Well-defined 8-armed polyisobutylene stars were synthesized using tertiary hydroxyl and tertiary methoxy derivatives of octafunctional initiators 5,11,17,23,29,35,41,47-octaacetyl-49,50 The homopolymers, 51,52,53,54,55,56-octamethoxycalix[8]arene (Scheme 21)79 were polymerized in two steps in the same reactor. First, the initiator was added to CH3Cl at -80 C along with BCl3 and 25% isobutylene (IB) monomer, followed by hexane, TiCl4, and the remaining monomers. SEC with online RI, UV, and low-angle laser light scattering (LALLS) detectors was used to determine the absolute molecular weight and composition of stars. The molecular weights obtained are close to those expected theoretically.
(PIB-b-PS)3 star-shaped block copolymers were synthesized by a sequential monomer addition method using ring-substituted tricumyl chlorides as initiators and TiCl4 as co-initiators. 80 Polymerization was carried out at -80 C in the presence of pyridine (electron donor) and 2,6-di-tert-butylpyridine (proton trap) in 60/40 (v/v) methylcyclohexane- Chloromethane solvent mixture.

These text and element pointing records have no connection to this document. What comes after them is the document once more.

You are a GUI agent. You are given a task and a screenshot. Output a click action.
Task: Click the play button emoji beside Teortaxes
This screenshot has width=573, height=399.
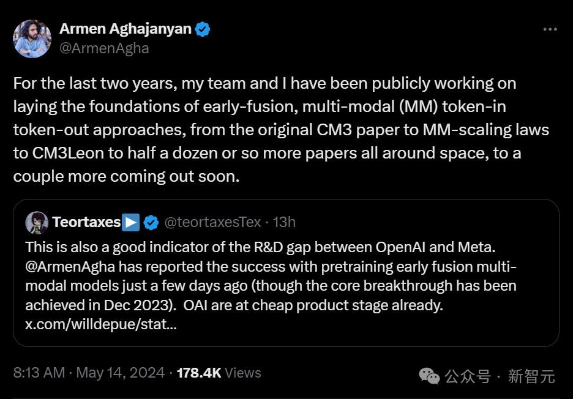point(130,222)
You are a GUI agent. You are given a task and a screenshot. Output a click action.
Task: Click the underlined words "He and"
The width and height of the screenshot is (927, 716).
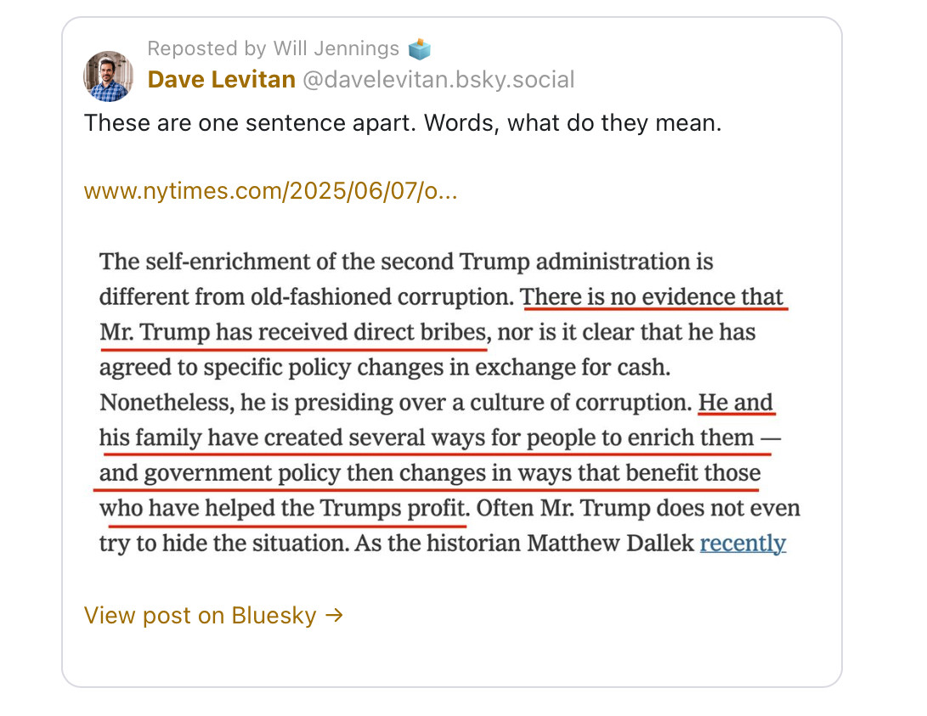736,403
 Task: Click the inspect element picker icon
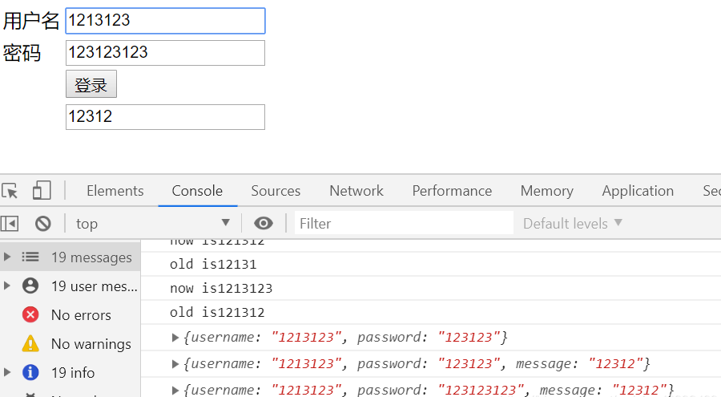point(10,191)
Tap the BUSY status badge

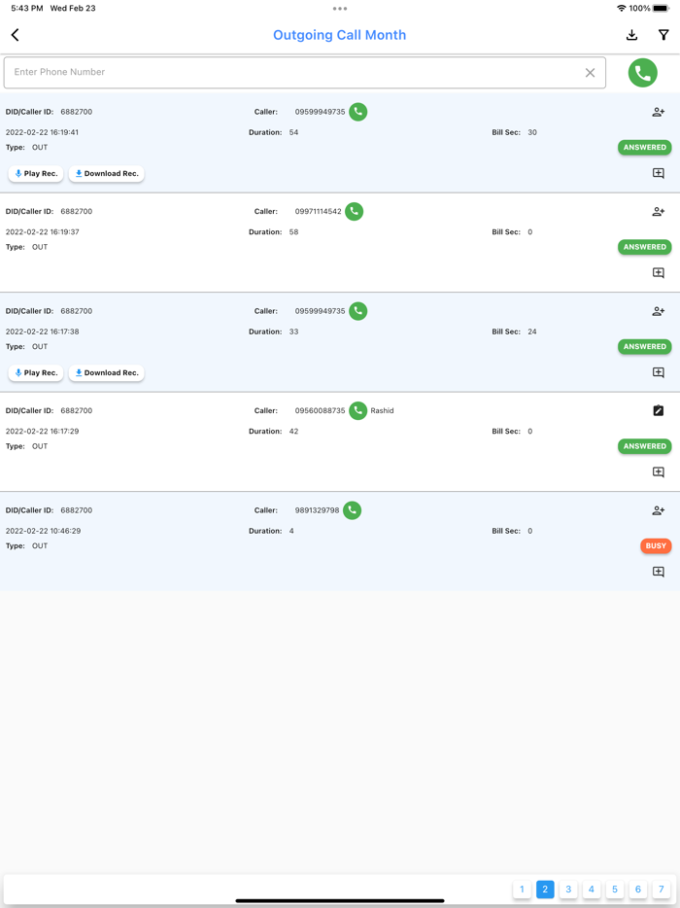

The synthesized copolymer exhibited a rather low PDI (1.17), and its mechanical, thermal and morphological properties were extensively examined.
3,3,5,5-Tetrakis(2-chloro-2-propyl)biphenyl (BPTCC) and 1,3-bis[3,5-bis(2-chloro-2-propyl)phenoxy ]propane (DPPTCC)) was synthesized (Scheme 22) and used as a tetrafunctional initiator for the preparation of 4-arm PIB stars. 81 BPTCC resulted in the synthesis of well-defined products, while DPPTCC gave a mixture of 2-, 3-, and 4-armed stars. This behavior is attributed to the ether bond linking the aliphatic chain and the aromatic ring. These linkages provide significant electron density to the aromatic rings, making them susceptible to Friedel-Crafts cycloaddition reactions following the addition of an isobutene unit to the initiating cation.
3-arm and 4-arm poly(isobutyl vinyl ether) (PIBVE) star homopolymers were synthesized by using trifunctional and tetrafunctional silanol ethers as coupling agents (Scheme 23). The 82 living arms were synthesized at -15 C using the HCl-ZnCl2 initiation system in dichloromethane. The results show that coupling of relatively short living PIBVE chains (DP 10) occurs almost quantitatively, resulting in multi-armed polymers in high yield (95%), but with longer chains, the yield is slightly higher. There was a decline (8589%). Chain of life (DP~50). The final star has a lower molecular weight distribution.